■ Exercise material ■
* * * * *

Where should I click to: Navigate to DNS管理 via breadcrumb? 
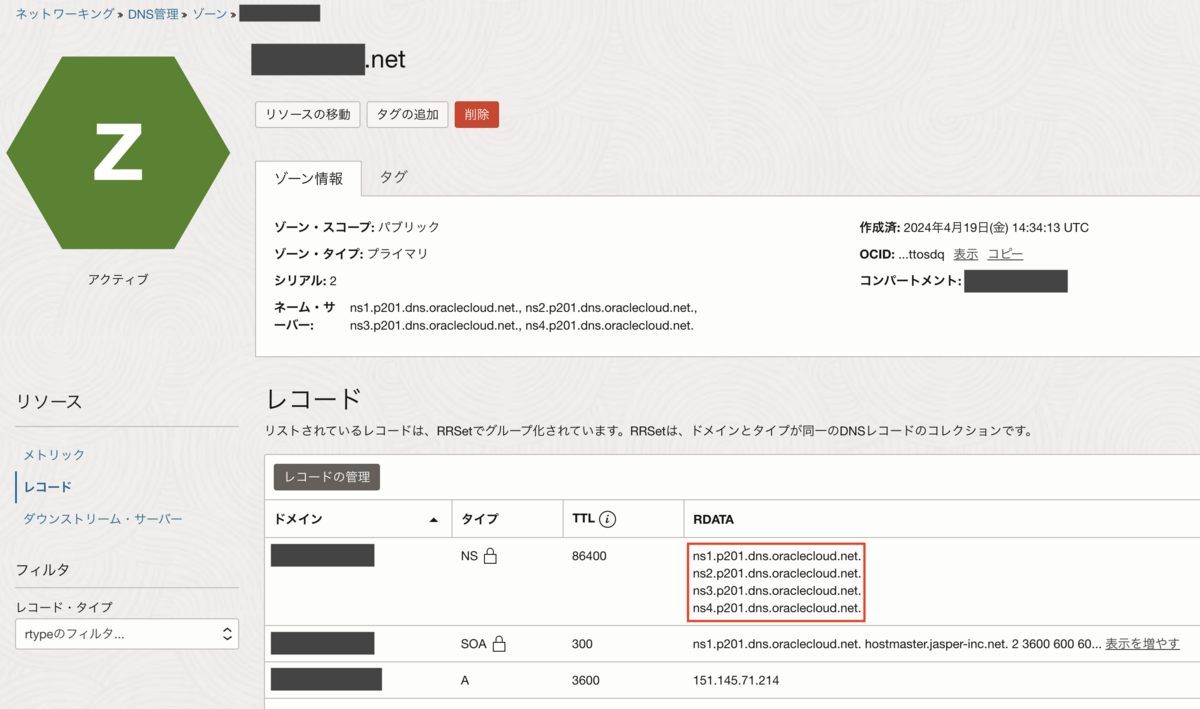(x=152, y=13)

* * * * *

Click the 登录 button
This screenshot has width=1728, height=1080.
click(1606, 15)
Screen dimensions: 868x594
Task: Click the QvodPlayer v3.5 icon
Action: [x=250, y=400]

* * * * *

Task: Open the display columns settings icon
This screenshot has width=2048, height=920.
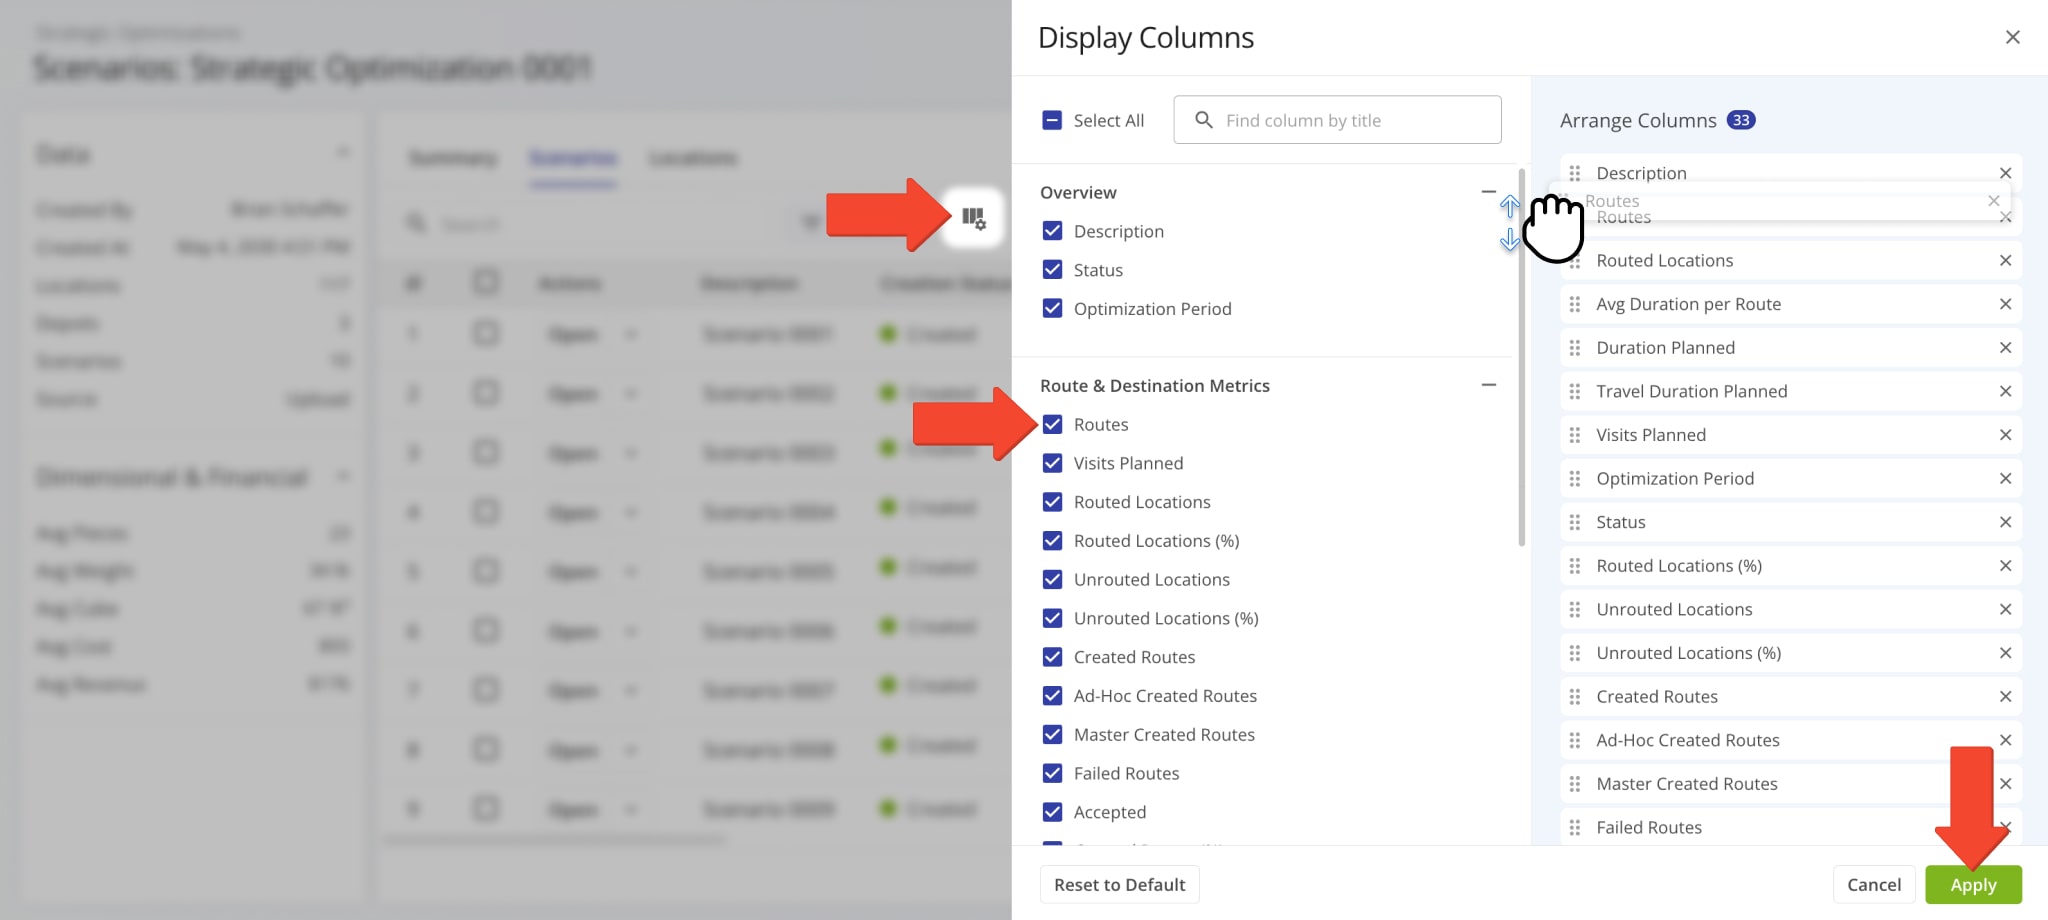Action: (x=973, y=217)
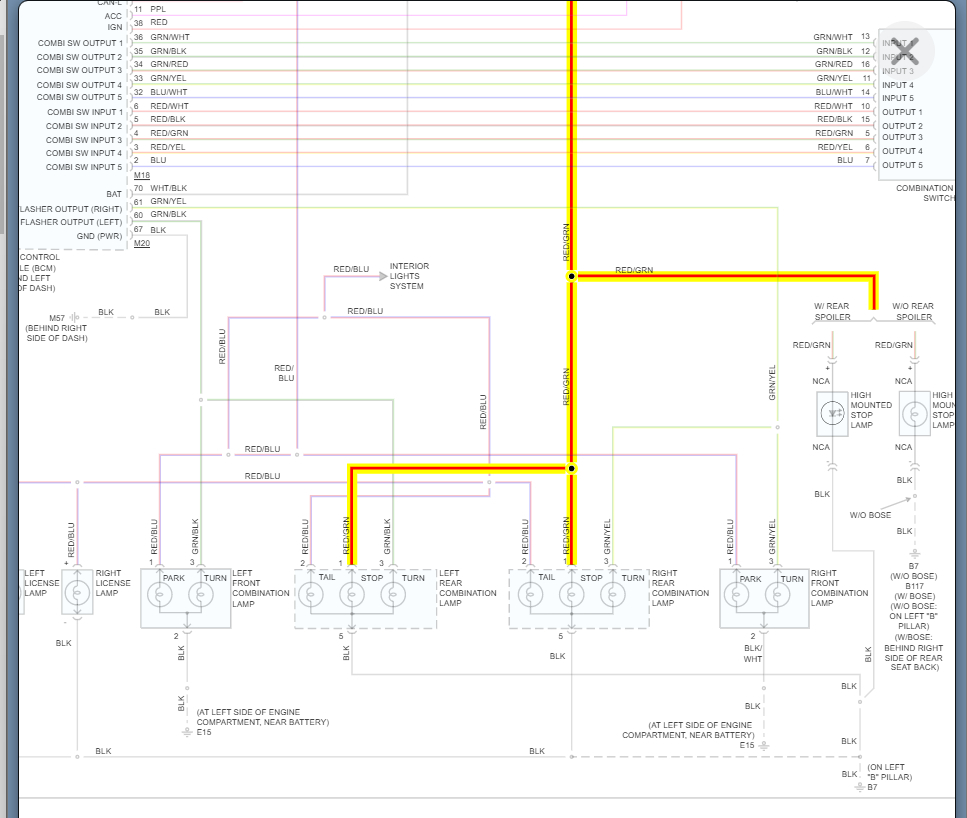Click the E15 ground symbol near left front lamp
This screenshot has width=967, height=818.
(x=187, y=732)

* * * * *

■ Task statement ■
Reproduce the records word for word, beginning at the line that contains "Task: Open the display columns settings icon" and stopping after the line that contains "(x=187, y=732)". Leave the pictures out.

■ Written answer ■
Task: Open the display columns settings icon
This screenshot has width=2048, height=920.
Action: (x=973, y=217)
Click the E15 ground symbol near left front lamp
This screenshot has width=967, height=818.
(x=187, y=732)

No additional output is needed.